We’ve seen this endless times – a big hospital haughtily defends sending a self-pay patient a ridiculous bill and threatening to turn it over to collections, then immediately caves by offering a huge discount once a newspaper highlights its callous behavior. The latest example is Zuckerberg San Francisco General Hospital, which refuses to participate in any private insurance networks for its ED because – as one of its executives explained directly when pressed by a reporter – it needs the excess fees to pay for the less-lucrative care it provides. The hospital slashed a bike patient’s ED bill from $20,000 to $200 once national news outlets ran with the story. Forget bringing a family member or friend as your patient advocate and bring a reporter instead.
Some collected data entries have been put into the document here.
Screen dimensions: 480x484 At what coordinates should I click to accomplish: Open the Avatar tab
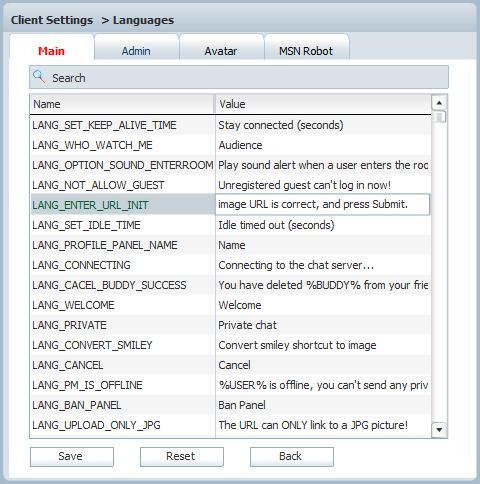(x=221, y=51)
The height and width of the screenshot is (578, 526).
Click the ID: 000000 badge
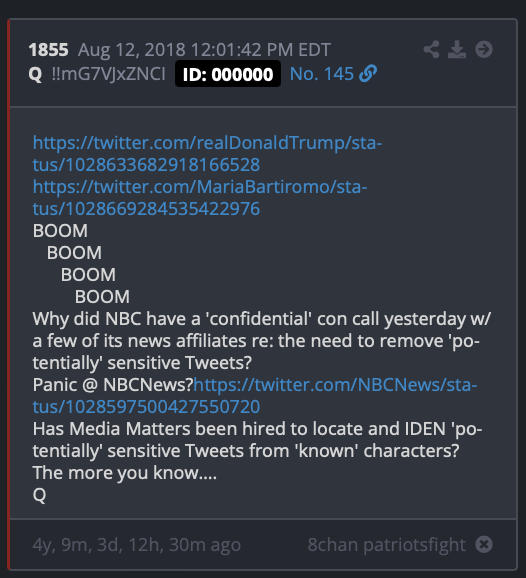coord(228,74)
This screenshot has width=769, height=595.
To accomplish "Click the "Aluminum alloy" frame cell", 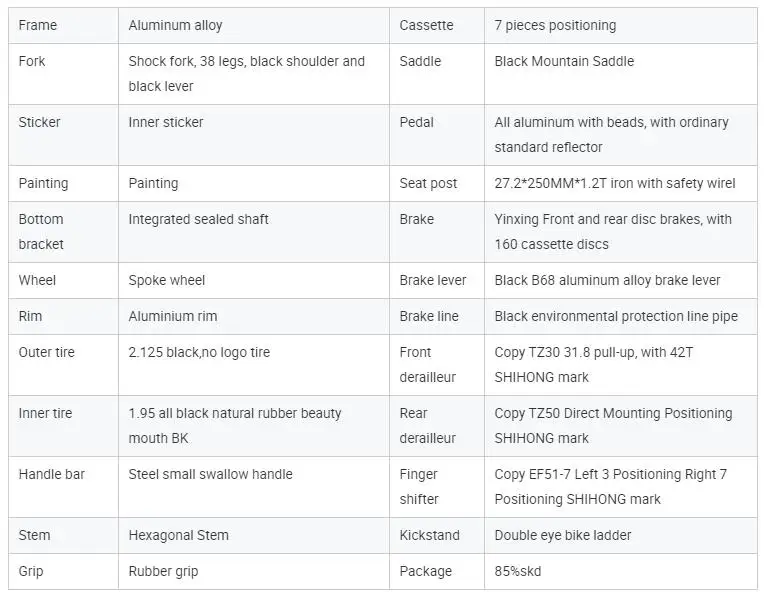I will pyautogui.click(x=176, y=25).
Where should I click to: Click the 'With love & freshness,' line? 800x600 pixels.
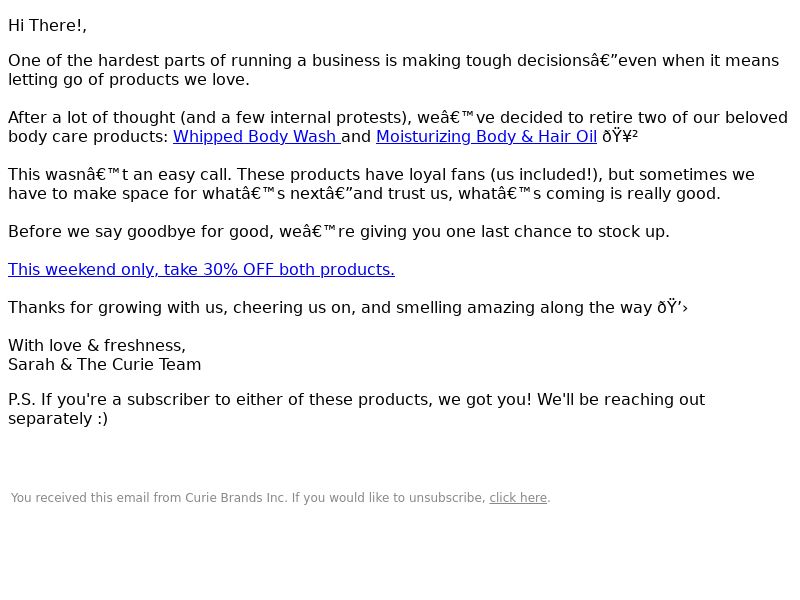(97, 345)
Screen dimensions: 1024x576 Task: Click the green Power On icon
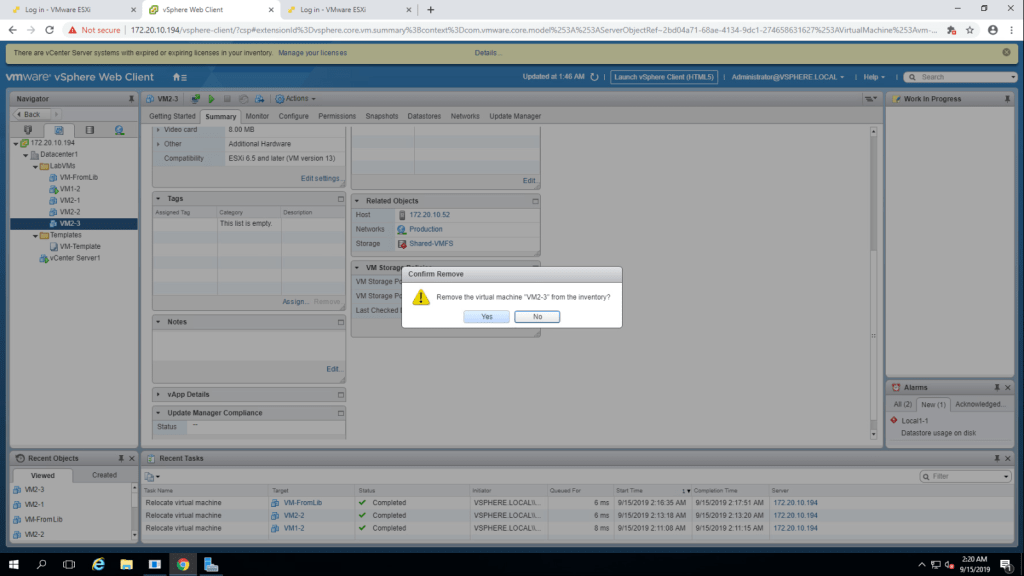211,99
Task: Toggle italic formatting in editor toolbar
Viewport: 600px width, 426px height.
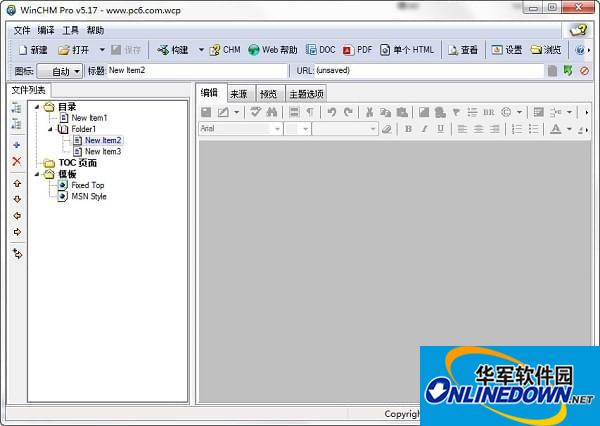Action: 424,129
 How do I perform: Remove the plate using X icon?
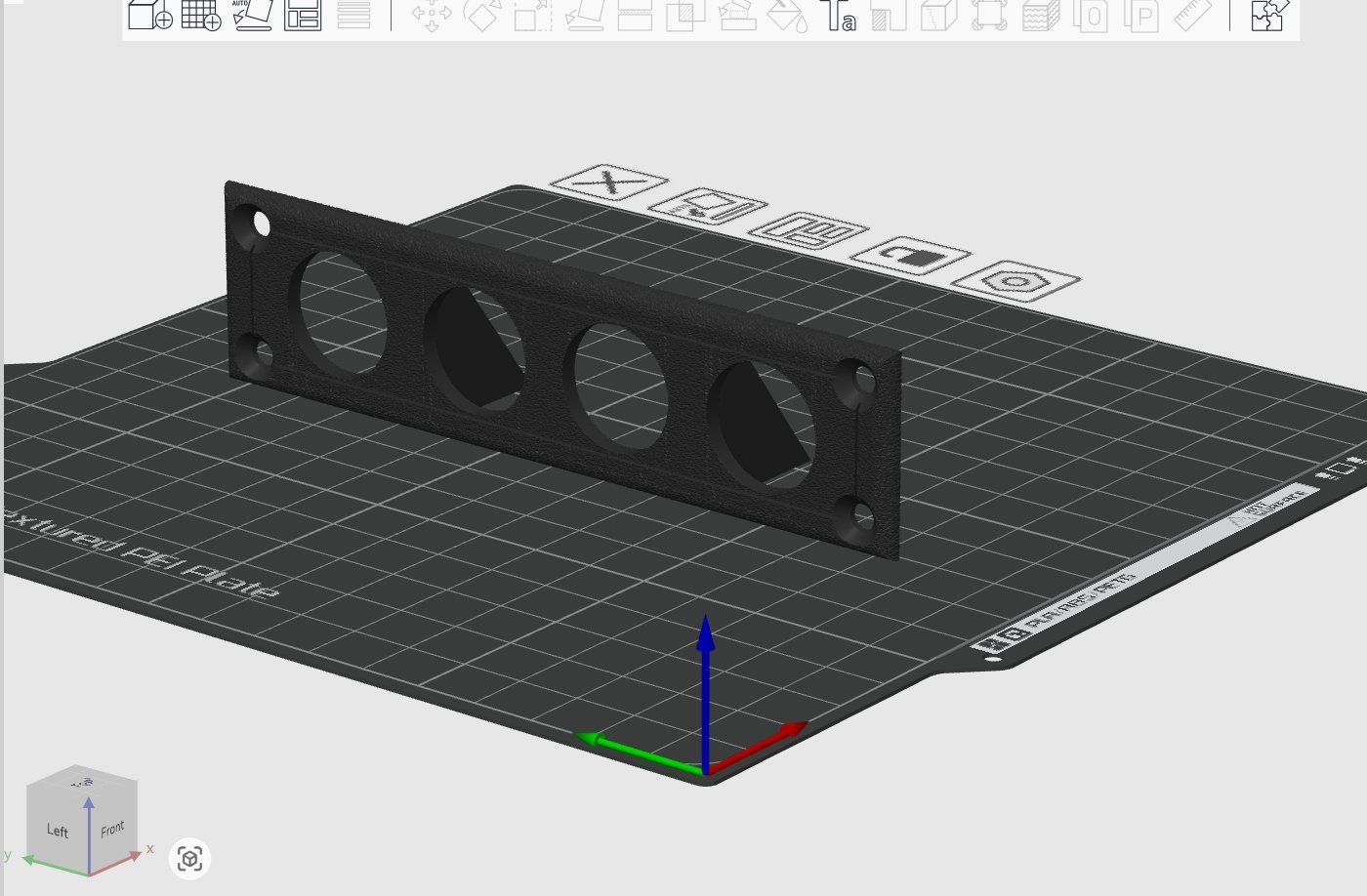point(609,183)
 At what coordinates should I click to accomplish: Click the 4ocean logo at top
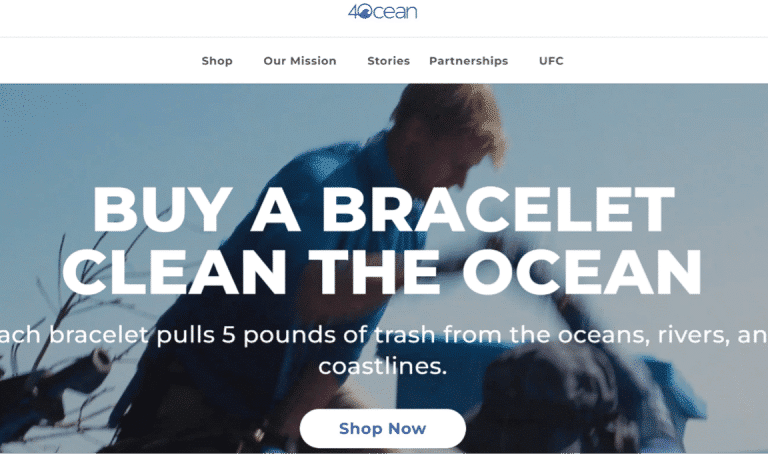383,11
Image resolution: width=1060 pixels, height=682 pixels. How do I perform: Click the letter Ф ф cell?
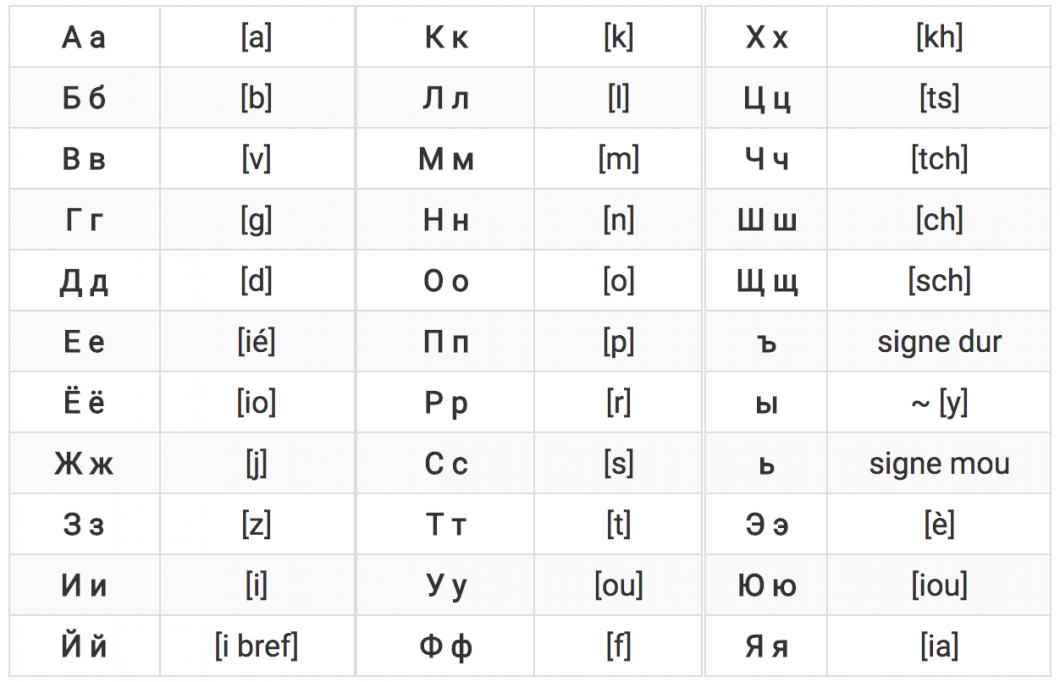445,646
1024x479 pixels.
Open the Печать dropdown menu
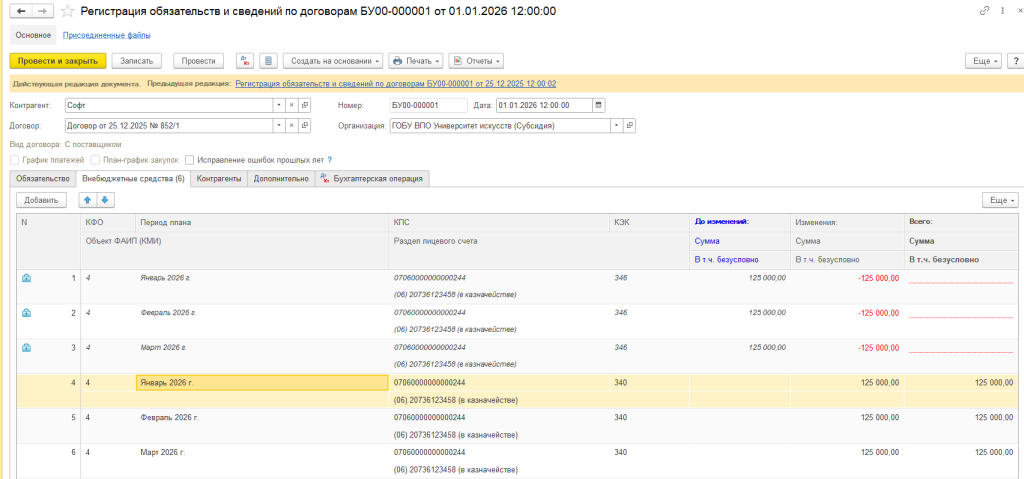point(415,61)
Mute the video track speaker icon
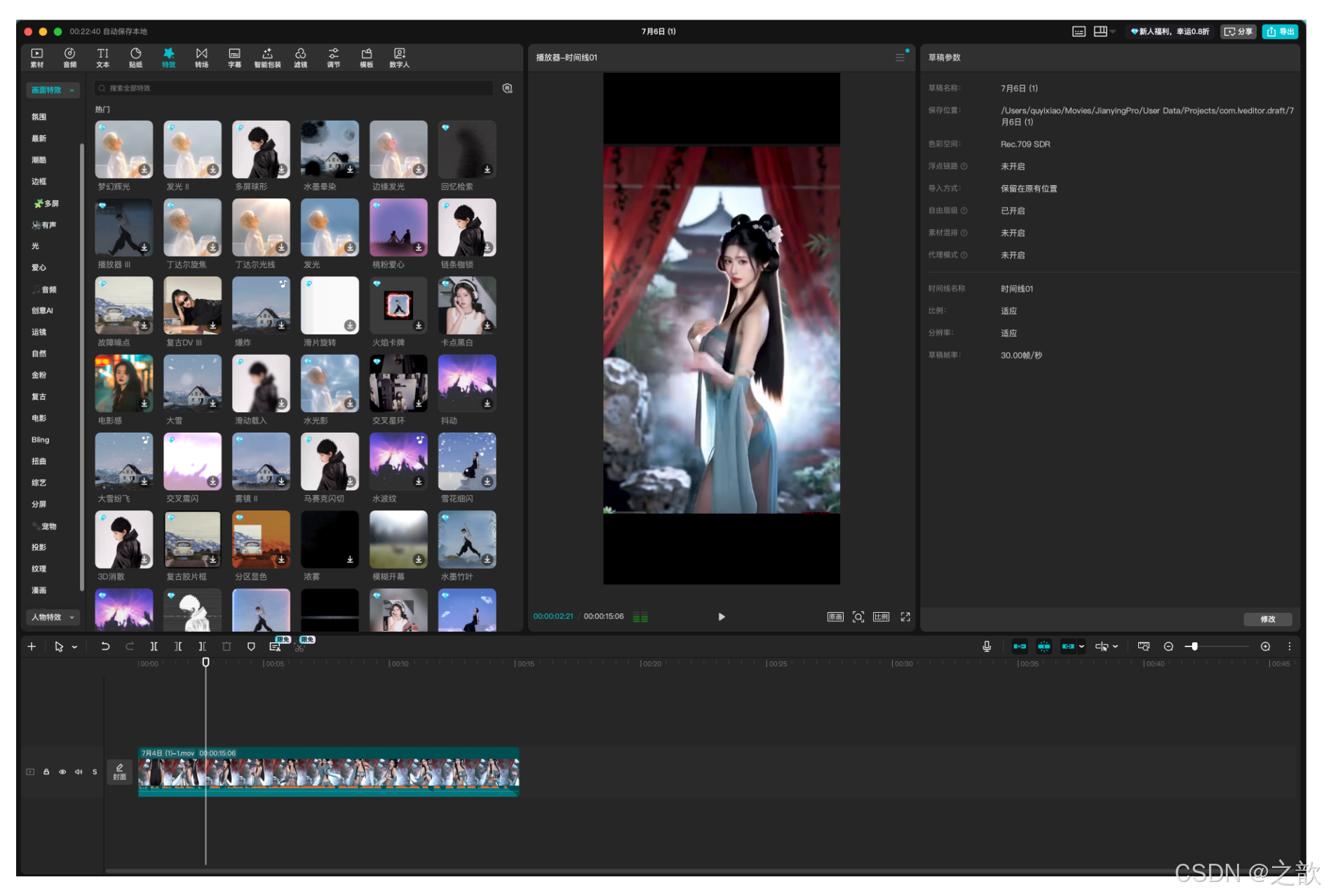Viewport: 1324px width, 896px height. tap(79, 772)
What’s really galling is that the hospital is still happily screwing over the 99.99 percent of patients who aren’t this guy, and in fact will now dig its hands deeper into patient pockets to cover what it magnanimously wrote off in this single case to buy its way out of the unflattering limelight.

A hospital in England deploys “bouncer” nurses to triage ED arrivals and send those patients who have only minor problems to the pharmacy or private practice to avoid clogging up wait times. The hospital added a smart twist – patients are never sent home, just to other providers.

This story says a lot. Washington, DC’s money-losing Newseum – which emphasizes the importance of the free press – will shut down and sell its building to Johns Hopkins University for $373 million, courtesy of additional  huge donations from Hopkins alumnus and former New York City mayor Michael Bloomberg. In related news, Bloomberg says it’s “ridiculous” that Hopkins doesn’t have its own police force in high-crime Baltimore, so the university is seeking approval to deploy its own armed force. Hopkins suggests that undergraduates budget $54,000 per year for attendance costs.

In Pennsylvania, a hospitalized man being guarded by state police following a high-speed DUI car chase adds an “open lewdness” charge to his long list –the guard notes in her report that “the mood struck him to masturbate in the hospital bed.”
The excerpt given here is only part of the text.